Thursday, July 10, 2008

Technology at Google

There's been a recent flurry of interesting blog posts describing different pieces of technology at Google. Udi Manber introduced the work of the Search Quality group at Google (I work in this group). His post is the first in a series of more in-depth posts. Here's my favorite bit in Udi's post:

...but the goal is always the same: improve the user experience. This is not the main goal, it is the only goal.

Amit Singhal followed up on Udi's post with a discussion of the philosophy underlying Google's ranking algorithm (Amit has promised a follow-up focused on technology). Here's how Amit describes our philosophy:
1) Best locally relevant results served globally.
2) Keep it simple.
3) No manual intervention.
In a separate series of posts on how data is used within Search Quality, Paul Haahr and Steve Baker write about using data to build language models. They observe that:

By analyzing how people use language, we build models that enable us to interpret searches better, offer spelling corrections, understand when alternative forms of words are needed, offer language translation, and even suggest when searching in another language is appropriate.
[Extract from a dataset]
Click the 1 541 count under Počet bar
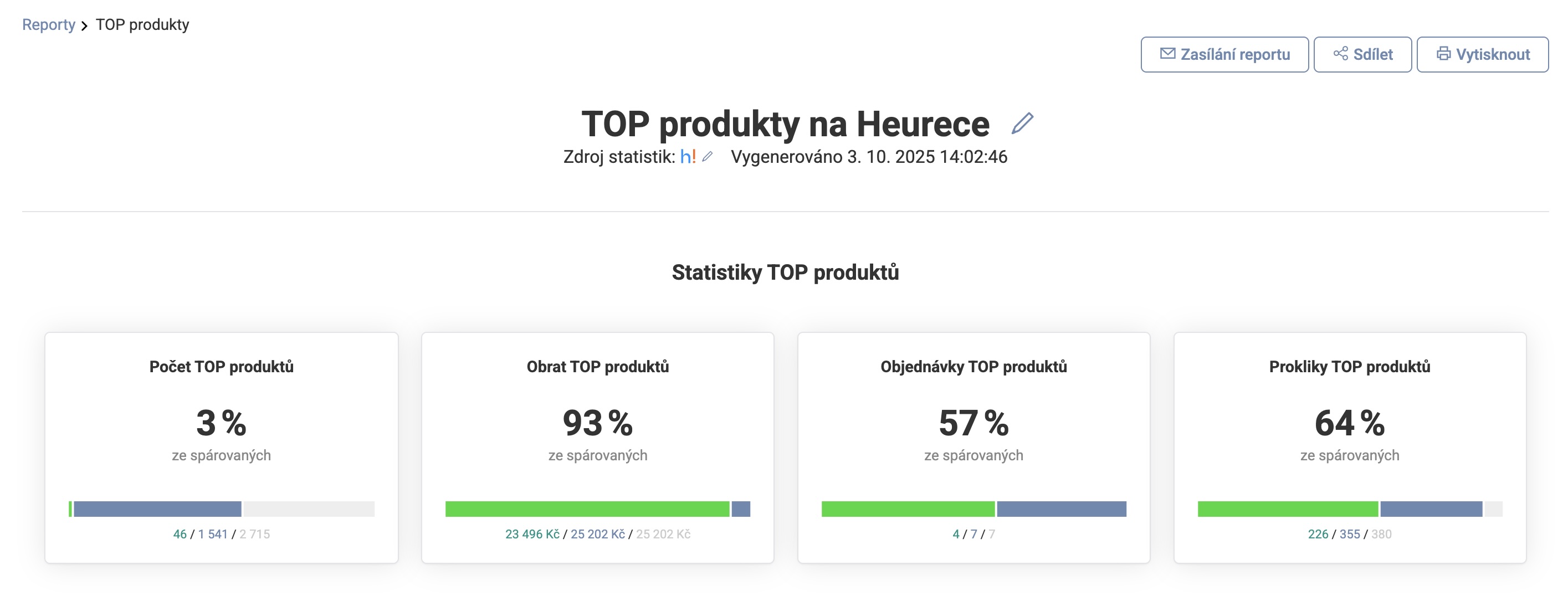1568x596 pixels. (x=212, y=534)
Matt Cutts follows up with a post on using data to fight web spam. He says:

Our logs data helps ensure that Google detects and has a chance to counteract new spam trends before it lowers the quality of your search experience.

Outside of Search Quality, I'm particularly pleased about the recent announcement to open source protocol buffers---our data interchange format. Protocol buffers are pervasive inside Google and are a very effective way of encoding "...almost any sort of structured information which needs to be passed across the network or stored on disk. "

Two other announcements are also worth highlighting: Google's C++ testing framework and Google's C++ style guide have both been open sourced.

Finally, here's a video of the Google Factory Tour of Search held back in May.

I have a short segment in there (at about the 65 minute mark) describing some of the work our group has done on query understanding. Earlier in the video (at about the 56 minute mark) Trystan Upstill talks about our group's work on International Search Quality (which is Amit's first point---best locally relevant results served globally). And earlier still (at about the 46 minute mark) Johanna Wright talks about Universal Search.